This plugin is used for data format similar with CSV(not nested).
func main() {
md := []CSVWriter.MetadataType{
{Type: "UTF8", Name: "Name"},
{Type: "INT32", Name: "Age"},
{Type: "INT64", Name: "Id"},
{Type: "FLOAT", Name: "Weight"},
{Type: "BOOLEAN", Name: "Sex"},
}
//write flat
fw, _ := ParquetFile.NewLocalFileWriter("csv.parquet")
pw, _ := CSVWriter.NewCSVWriter(md, fw, 1)
num := 10
for i := 0; i < num; i++ {
data := []string{
fmt.Sprintf("%s_%d", "Student Name", i),
fmt.Sprintf("%d", 20+i%5),
fmt.Sprintf("%d", i),
fmt.Sprintf("%f", 50.0+float32(i)*0.1),
fmt.Sprintf("%t", i%2 == 0),
}
rec := make([]*string, len(data))
for j := 0; j < len(data); j++ {
rec[j] = &data[j]
}
pw.WriteString(rec)
data2 := []interface{}{
ParquetType.UTF8("Student Name"),
ParquetType.INT32(20 + i*5),
ParquetType.INT64(i),
ParquetType.FLOAT(50.0 + float32(i)*0.1),
ParquetType.BOOLEAN(i%2 == 0),
}
pw.Write(data2)
}
pw.Flush(true)
pw.WriteStop()
log.Println("Write Finished")
fw.Close()
}

■ Exercises:
A: Answer these about the CSV writer snippet, one per line:
(i) What type is assigned to the field named "Weight"?
(ii) What file name is passed to NewLocalFileWriter?
(iii) What message is logged once writing is complete?
B: Reproduce the part of the CSV writer snippet that starts at the words "for j := 0;" and ends after "pw.Flush(true)".

■ Listed records:
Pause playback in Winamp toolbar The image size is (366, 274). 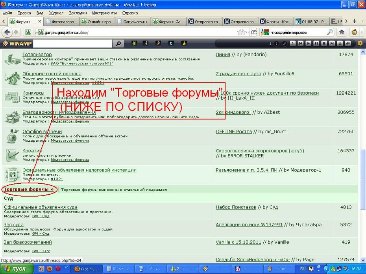click(x=316, y=44)
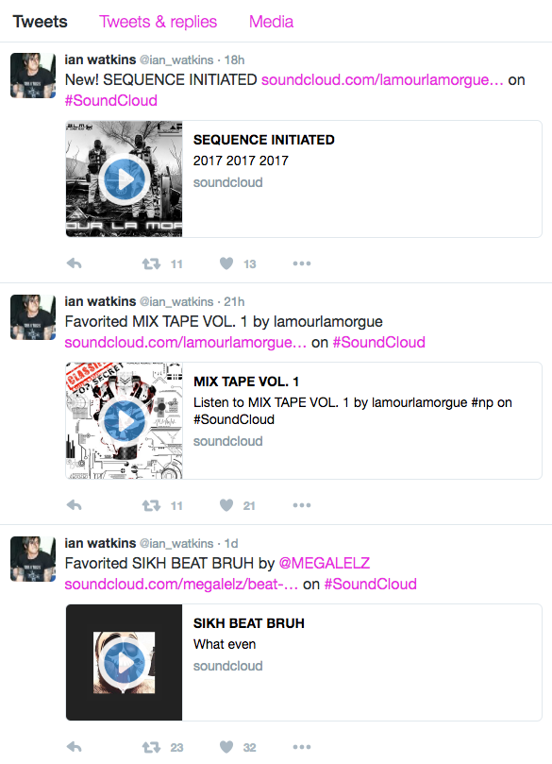This screenshot has width=552, height=764.
Task: Like the SIKH BEAT BRUH tweet
Action: pyautogui.click(x=226, y=747)
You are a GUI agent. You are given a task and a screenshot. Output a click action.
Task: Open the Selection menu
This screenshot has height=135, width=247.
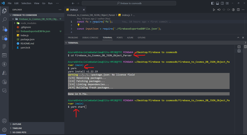click(x=26, y=3)
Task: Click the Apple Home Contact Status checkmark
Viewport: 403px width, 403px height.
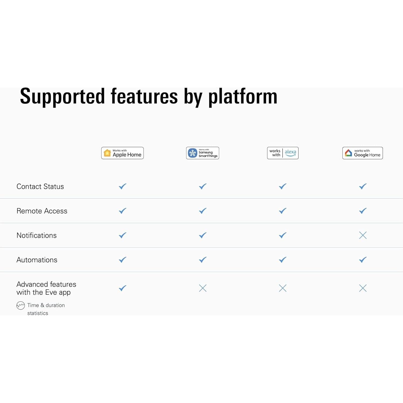Action: click(122, 186)
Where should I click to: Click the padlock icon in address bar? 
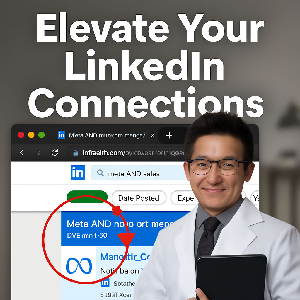click(76, 153)
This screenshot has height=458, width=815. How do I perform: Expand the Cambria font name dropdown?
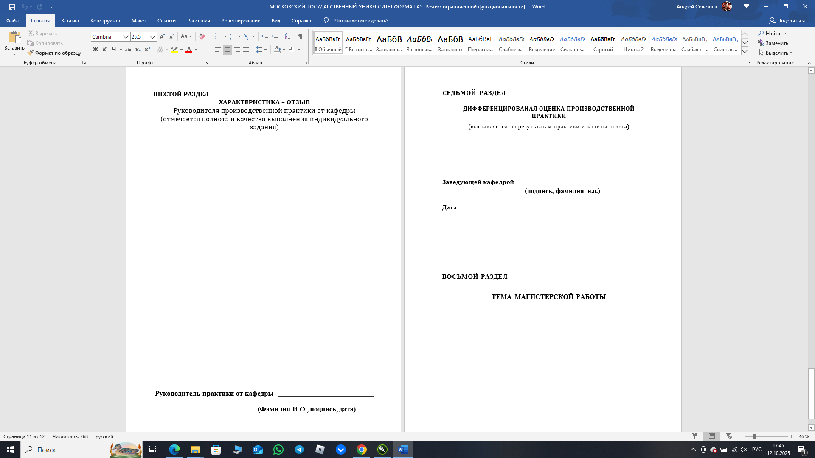coord(126,37)
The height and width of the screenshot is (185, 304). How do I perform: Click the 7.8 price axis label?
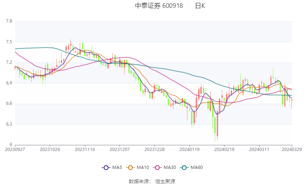click(x=9, y=21)
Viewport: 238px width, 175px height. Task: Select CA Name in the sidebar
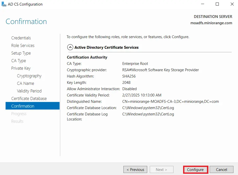[25, 83]
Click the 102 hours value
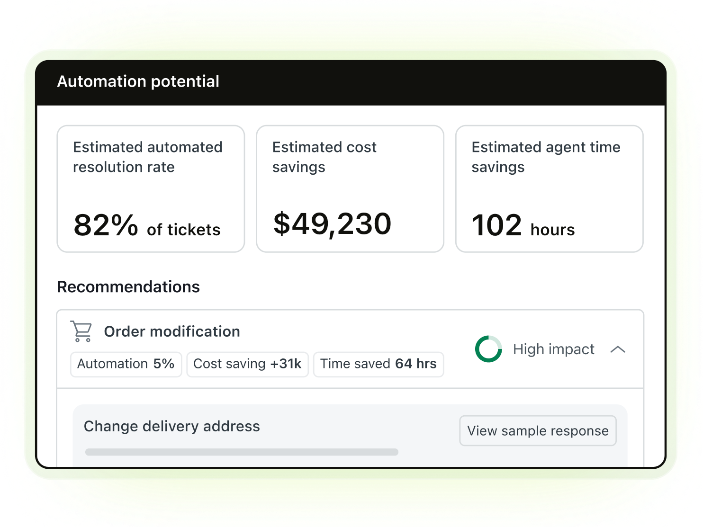 pos(523,225)
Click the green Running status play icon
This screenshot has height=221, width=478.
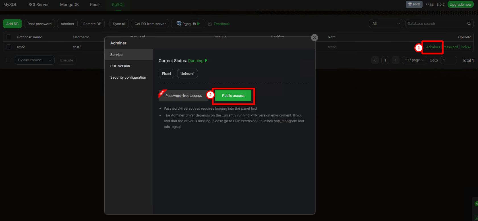point(206,60)
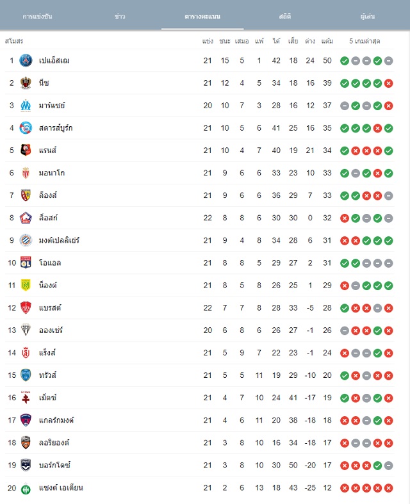Go to the ผู้เล่น players tab
The image size is (410, 504).
pos(368,16)
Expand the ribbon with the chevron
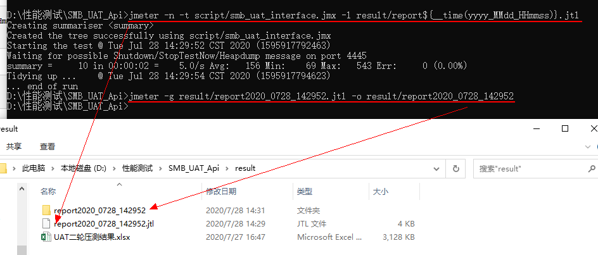598x255 pixels. point(588,146)
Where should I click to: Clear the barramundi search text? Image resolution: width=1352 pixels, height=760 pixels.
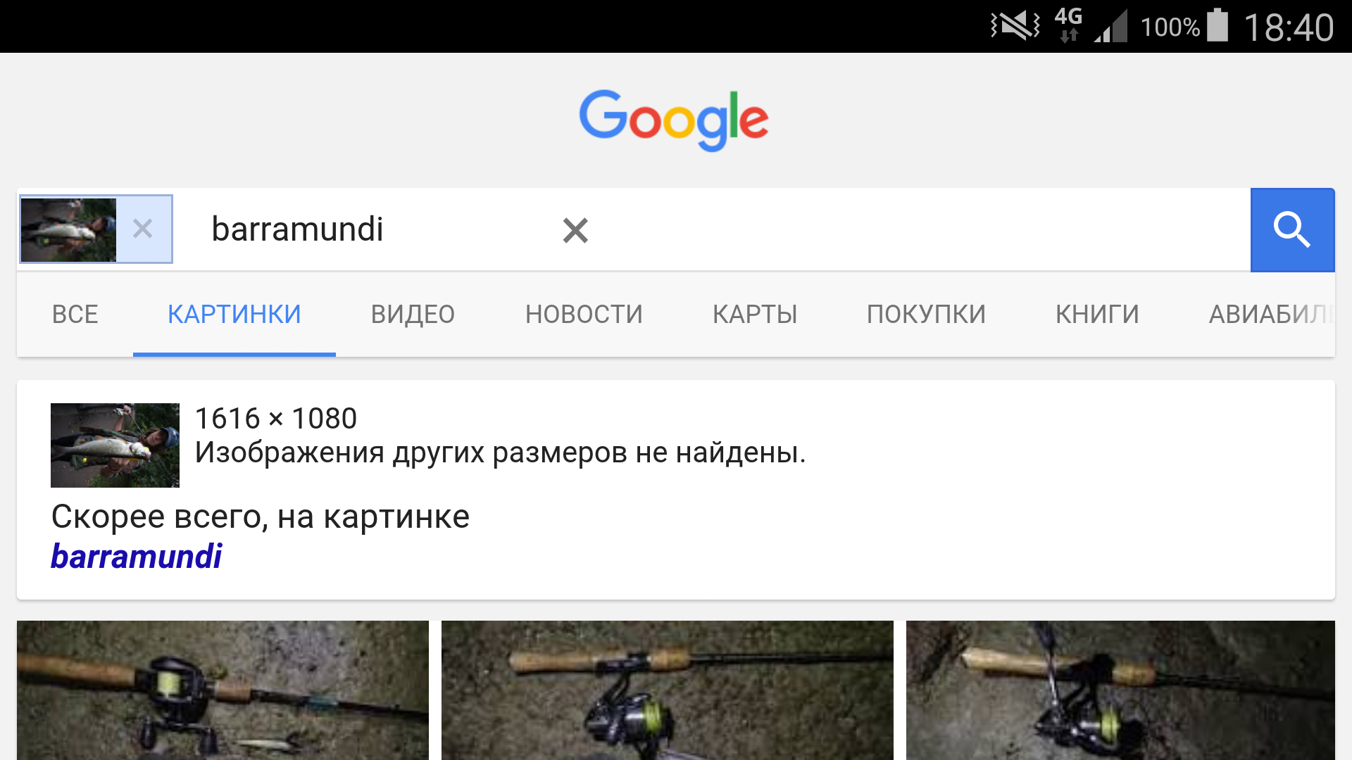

■ Answers given:
A:
(i) FLOAT
(ii) csv.parquet
(iii) Write Finished

B:
for j := 0; j < len(data); j++ {
rec[j] = &data[j]
}
pw.WriteString(rec)
data2 := []interface{}{
ParquetType.UTF8("Student Name"),
ParquetType.INT32(20 + i*5),
ParquetType.INT64(i),
ParquetType.FLOAT(50.0 + float32(i)*0.1),
ParquetType.BOOLEAN(i%2 == 0),
}
pw.Write(data2)
}
pw.Flush(true)